AI SecurityPrompt InjectionDefense PostureNVIDIA garakOpen SourceResearch

We Scanned 1,646 Real AI System Prompts. Here's What We Found.

· 33 min read

TL;DR

We scanned 1,646 real production system prompts — leaked from ChatGPT, Claude, Grok, Perplexity, Cursor, v0, Copilot, 1,300+ GPT Store custom GPTs, and others — using our open-source prompt defense scanner (12 attack vectors, pure regex).

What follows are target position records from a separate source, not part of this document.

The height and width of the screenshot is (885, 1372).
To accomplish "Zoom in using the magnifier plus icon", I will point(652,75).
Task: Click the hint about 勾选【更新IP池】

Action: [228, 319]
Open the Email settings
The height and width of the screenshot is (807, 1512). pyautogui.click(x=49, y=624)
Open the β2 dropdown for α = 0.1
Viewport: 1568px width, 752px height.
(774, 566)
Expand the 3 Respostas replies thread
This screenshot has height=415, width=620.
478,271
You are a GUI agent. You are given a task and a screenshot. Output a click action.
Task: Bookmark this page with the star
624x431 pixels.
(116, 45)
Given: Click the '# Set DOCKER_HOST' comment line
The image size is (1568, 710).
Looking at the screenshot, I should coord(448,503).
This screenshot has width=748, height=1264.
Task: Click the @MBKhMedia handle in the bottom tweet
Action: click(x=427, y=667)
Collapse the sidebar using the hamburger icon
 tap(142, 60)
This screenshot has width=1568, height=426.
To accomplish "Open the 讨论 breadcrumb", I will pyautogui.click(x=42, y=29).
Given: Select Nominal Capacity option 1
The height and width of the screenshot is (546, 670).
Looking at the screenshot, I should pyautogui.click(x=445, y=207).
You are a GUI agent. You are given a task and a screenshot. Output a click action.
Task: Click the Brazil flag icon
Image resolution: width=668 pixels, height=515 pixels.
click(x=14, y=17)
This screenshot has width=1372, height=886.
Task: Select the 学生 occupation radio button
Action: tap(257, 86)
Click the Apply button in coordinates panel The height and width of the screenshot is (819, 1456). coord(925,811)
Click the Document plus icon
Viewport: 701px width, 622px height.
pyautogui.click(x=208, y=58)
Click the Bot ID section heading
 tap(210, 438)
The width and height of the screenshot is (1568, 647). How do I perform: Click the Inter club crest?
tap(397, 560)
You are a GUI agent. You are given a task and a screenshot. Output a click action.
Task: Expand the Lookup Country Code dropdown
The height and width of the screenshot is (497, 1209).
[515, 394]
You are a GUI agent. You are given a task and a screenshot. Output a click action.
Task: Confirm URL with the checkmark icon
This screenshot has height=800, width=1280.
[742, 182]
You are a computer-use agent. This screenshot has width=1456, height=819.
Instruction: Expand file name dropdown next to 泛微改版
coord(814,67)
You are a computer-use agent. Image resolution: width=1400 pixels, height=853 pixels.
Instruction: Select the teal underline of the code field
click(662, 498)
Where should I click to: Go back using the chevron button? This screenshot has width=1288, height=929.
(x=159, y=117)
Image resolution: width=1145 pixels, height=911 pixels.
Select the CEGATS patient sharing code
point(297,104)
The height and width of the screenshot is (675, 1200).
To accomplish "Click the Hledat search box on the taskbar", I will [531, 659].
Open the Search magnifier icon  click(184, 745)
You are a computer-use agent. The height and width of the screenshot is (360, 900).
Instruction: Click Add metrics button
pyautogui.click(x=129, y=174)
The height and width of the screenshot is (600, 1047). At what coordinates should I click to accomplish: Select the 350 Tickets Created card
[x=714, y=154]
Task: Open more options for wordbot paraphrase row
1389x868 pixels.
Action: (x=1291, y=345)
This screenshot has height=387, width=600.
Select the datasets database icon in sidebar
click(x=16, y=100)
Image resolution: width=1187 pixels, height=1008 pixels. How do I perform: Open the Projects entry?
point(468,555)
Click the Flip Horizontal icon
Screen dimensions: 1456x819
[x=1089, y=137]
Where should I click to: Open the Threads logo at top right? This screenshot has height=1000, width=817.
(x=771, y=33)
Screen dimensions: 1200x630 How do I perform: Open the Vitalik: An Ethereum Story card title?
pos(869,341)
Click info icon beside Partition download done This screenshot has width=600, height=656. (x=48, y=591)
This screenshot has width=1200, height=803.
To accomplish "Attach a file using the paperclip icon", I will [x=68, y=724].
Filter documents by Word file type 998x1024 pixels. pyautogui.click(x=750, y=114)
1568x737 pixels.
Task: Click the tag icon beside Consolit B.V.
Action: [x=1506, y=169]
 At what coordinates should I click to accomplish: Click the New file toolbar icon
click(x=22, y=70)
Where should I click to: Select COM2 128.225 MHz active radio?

Defense Type Gap Rate What It Means
Indirect Injection 97.8% Almost nobody tells the model to distrust external data
Unicode Protection 97.3% Homoglyphs and RTL overrides not addressed
Role Boundary 92.4% 9 in 10 prompts don't enforce role persistence
Length Limits 89.9% No input/output size restrictions
Harmful Content 88.3% No explicit harmful output prevention
Abuse Prevention 78.1% No rate limiting or auth awareness
Social Engineering 71.4% No defense against authority claims or urgency
Multi-language 64.3% No cross-language defense keywords
Instruction Boundary 37.7% No refusal clauses
Output Control 35.5% No format restrictions
Input Validation 10.7% No mention of sanitization
Data Protection 9.4% No "don't reveal system prompt" instruction

Average defense score: 36/100. Only 1.1% scored an A. 78.3% scored F (below 45).


Methodology

What We Scanned

1,646 unique production system prompts from 4 public datasets:

Dataset Prompts What's In It
LouisShark/chatgpt_system_prompt 1,389 GPT Store custom GPTs
jujumilk3/leaked-system-prompts 121 ChatGPT, Claude, Grok, Perplexity, Cursor, v0, Copilot
x1xhlol/system-prompts-and-models-of-ai-tools 80 Cursor, Windsurf, Devin, Augment, Cluely
elder-plinius/CL4R1T4S 56 Claude, Gemini, Grok, Cursor, Devin

All prompts deduplicated by content hash. Files under 50 characters excluded.

How We Scanned

prompt-defense-audit checks each prompt for defense keywords across 12 attack vectors using pure regex. No LLM, no API calls, deterministic, < 5ms per prompt.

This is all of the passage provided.